## Your task
Copy every record exactly as it appears in the data below.

[Saved entries]
★ ★ ★ ★ ★

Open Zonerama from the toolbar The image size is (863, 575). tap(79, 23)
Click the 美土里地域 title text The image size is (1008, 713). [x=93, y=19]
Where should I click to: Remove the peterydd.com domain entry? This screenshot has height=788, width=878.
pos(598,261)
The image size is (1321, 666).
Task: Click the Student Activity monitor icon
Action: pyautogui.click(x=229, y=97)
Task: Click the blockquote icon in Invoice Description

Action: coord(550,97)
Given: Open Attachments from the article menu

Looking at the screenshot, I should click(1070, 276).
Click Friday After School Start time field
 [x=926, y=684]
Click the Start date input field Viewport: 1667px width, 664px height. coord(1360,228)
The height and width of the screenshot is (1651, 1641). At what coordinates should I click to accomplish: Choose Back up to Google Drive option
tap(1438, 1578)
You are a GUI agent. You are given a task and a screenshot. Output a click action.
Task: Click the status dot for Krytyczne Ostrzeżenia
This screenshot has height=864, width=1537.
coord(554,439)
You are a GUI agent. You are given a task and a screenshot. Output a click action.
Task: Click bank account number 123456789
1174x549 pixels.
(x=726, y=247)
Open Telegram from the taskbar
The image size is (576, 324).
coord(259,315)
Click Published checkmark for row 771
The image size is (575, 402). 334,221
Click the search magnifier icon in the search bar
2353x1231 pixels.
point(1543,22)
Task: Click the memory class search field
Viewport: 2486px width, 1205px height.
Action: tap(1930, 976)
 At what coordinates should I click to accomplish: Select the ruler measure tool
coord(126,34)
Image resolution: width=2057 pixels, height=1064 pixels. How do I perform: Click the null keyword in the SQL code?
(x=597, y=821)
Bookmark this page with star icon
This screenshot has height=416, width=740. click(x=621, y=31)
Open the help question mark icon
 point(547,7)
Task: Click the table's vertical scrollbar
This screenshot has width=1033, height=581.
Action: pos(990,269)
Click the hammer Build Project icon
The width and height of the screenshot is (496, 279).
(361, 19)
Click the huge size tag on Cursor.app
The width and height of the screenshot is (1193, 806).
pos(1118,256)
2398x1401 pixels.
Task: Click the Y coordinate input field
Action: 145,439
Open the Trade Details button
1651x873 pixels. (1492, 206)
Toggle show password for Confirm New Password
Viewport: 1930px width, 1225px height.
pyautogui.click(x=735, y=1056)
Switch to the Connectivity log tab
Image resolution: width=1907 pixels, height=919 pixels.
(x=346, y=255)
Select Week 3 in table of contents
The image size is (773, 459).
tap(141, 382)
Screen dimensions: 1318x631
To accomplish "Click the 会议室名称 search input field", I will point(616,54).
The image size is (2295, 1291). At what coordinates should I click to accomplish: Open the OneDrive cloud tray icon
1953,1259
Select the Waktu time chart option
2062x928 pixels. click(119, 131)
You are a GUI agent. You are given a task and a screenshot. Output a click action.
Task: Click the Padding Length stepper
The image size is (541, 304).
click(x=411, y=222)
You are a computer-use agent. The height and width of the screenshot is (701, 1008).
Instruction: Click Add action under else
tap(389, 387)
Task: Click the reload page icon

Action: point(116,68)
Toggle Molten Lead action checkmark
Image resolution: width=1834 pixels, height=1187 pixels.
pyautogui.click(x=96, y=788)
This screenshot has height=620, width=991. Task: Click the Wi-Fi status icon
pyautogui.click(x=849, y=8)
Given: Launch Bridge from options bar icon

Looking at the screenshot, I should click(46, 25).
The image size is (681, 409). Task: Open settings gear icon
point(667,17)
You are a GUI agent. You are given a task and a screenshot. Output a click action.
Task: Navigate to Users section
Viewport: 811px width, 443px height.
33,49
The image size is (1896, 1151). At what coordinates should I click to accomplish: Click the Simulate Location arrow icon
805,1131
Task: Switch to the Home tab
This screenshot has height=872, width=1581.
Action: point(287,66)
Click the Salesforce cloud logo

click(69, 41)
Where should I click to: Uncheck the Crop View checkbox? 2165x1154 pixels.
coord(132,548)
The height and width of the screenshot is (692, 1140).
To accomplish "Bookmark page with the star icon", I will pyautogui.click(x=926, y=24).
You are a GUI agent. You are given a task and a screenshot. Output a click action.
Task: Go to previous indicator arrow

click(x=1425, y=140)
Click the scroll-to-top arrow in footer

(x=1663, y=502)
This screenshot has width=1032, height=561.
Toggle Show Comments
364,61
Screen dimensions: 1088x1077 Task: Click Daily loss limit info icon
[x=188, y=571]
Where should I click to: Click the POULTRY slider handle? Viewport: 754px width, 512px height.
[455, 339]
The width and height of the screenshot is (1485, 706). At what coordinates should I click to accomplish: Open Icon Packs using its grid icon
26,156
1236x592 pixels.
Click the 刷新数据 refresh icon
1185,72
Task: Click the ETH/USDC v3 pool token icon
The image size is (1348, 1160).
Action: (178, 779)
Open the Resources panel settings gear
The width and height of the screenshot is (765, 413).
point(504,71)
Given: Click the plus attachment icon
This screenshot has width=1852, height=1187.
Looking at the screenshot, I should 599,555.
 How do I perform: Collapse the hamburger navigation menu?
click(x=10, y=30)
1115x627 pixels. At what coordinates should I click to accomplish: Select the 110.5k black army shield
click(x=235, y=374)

★ ★ ★ ★ ★

## Result
Open Zonerama from the toolbar The image size is (863, 575). tap(79, 23)
Click the 美土里地域 title text The image size is (1008, 713). [x=93, y=19]
Where should I click to: Remove the peterydd.com domain entry? This screenshot has height=788, width=878.
pos(598,261)
The image size is (1321, 666).
Task: Click the Student Activity monitor icon
Action: pyautogui.click(x=229, y=97)
Task: Click the blockquote icon in Invoice Description

Action: coord(550,97)
Given: Open Attachments from the article menu

Looking at the screenshot, I should click(1070, 276).
Click Friday After School Start time field
 [x=926, y=684]
Click the Start date input field Viewport: 1667px width, 664px height. coord(1360,228)
The height and width of the screenshot is (1651, 1641). At what coordinates should I click to accomplish: Choose Back up to Google Drive option
tap(1438, 1578)
You are a GUI agent. You are given a task and a screenshot. Output a click action.
Task: Click the status dot for Krytyczne Ostrzeżenia
This screenshot has height=864, width=1537.
coord(554,439)
You are a GUI agent. You are given a task and a screenshot. Output a click action.
Task: Click bank account number 123456789
1174x549 pixels.
(x=726, y=247)
Open Telegram from the taskbar
The image size is (576, 324).
coord(259,315)
Click Published checkmark for row 771
The image size is (575, 402). 334,221
Click the search magnifier icon in the search bar
2353x1231 pixels.
point(1543,22)
Task: Click the memory class search field
Viewport: 2486px width, 1205px height.
Action: tap(1930, 976)
 At what coordinates should I click to accomplish: Select the ruler measure tool
coord(126,34)
Image resolution: width=2057 pixels, height=1064 pixels. How do I perform: Click the null keyword in the SQL code?
(x=597, y=821)
Bookmark this page with star icon
This screenshot has height=416, width=740. click(x=621, y=31)
Open the help question mark icon
 point(547,7)
Task: Click the table's vertical scrollbar
This screenshot has width=1033, height=581.
Action: pos(990,269)
Click the hammer Build Project icon
The width and height of the screenshot is (496, 279).
(361, 19)
Click the huge size tag on Cursor.app
The width and height of the screenshot is (1193, 806).
pos(1118,256)
2398x1401 pixels.
Task: Click the Y coordinate input field
Action: 145,439
Open the Trade Details button
1651x873 pixels. (1492, 206)
Toggle show password for Confirm New Password
Viewport: 1930px width, 1225px height.
pyautogui.click(x=735, y=1056)
Switch to the Connectivity log tab
Image resolution: width=1907 pixels, height=919 pixels.
(x=346, y=255)
Select Week 3 in table of contents
The image size is (773, 459).
tap(141, 382)
Screen dimensions: 1318x631
To accomplish "Click the 会议室名称 search input field", I will point(616,54).
The image size is (2295, 1291). At what coordinates should I click to accomplish: Open the OneDrive cloud tray icon
1953,1259
Select the Waktu time chart option
2062x928 pixels. click(119, 131)
You are a GUI agent. You are given a task and a screenshot. Output a click action.
Task: Click the Padding Length stepper
The image size is (541, 304).
click(x=411, y=222)
You are a computer-use agent. The height and width of the screenshot is (701, 1008).
Instruction: Click Add action under else
tap(389, 387)
Task: Click the reload page icon

Action: point(116,68)
Toggle Molten Lead action checkmark
Image resolution: width=1834 pixels, height=1187 pixels.
pyautogui.click(x=96, y=788)
This screenshot has height=620, width=991. Task: Click the Wi-Fi status icon
pyautogui.click(x=849, y=8)
Given: Launch Bridge from options bar icon

Looking at the screenshot, I should click(46, 25).
The image size is (681, 409). Task: Open settings gear icon
point(667,17)
You are a GUI agent. You are given a task and a screenshot. Output a click action.
Task: Navigate to Users section
Viewport: 811px width, 443px height.
33,49
The image size is (1896, 1151). At what coordinates should I click to accomplish: Click the Simulate Location arrow icon
805,1131
Task: Switch to the Home tab
This screenshot has height=872, width=1581.
Action: point(287,66)
Click the Salesforce cloud logo

click(69, 41)
Where should I click to: Uncheck the Crop View checkbox? 2165x1154 pixels.
coord(132,548)
The height and width of the screenshot is (692, 1140).
To accomplish "Bookmark page with the star icon", I will pyautogui.click(x=926, y=24).
You are a GUI agent. You are given a task and a screenshot. Output a click action.
Task: Go to previous indicator arrow

click(x=1425, y=140)
Click the scroll-to-top arrow in footer

(x=1663, y=502)
This screenshot has width=1032, height=561.
Toggle Show Comments
364,61
Screen dimensions: 1088x1077 Task: Click Daily loss limit info icon
[x=188, y=571]
Where should I click to: Click the POULTRY slider handle? Viewport: 754px width, 512px height.
[455, 339]
The width and height of the screenshot is (1485, 706). At what coordinates should I click to accomplish: Open Icon Packs using its grid icon
26,156
1236x592 pixels.
Click the 刷新数据 refresh icon
1185,72
Task: Click the ETH/USDC v3 pool token icon
The image size is (1348, 1160).
Action: (178, 779)
Open the Resources panel settings gear
The width and height of the screenshot is (765, 413).
point(504,71)
Given: Click the plus attachment icon
This screenshot has width=1852, height=1187.
Looking at the screenshot, I should 599,555.
 How do I perform: Collapse the hamburger navigation menu?
click(x=10, y=30)
1115x627 pixels. At what coordinates should I click to accomplish: Select the 110.5k black army shield
click(x=235, y=374)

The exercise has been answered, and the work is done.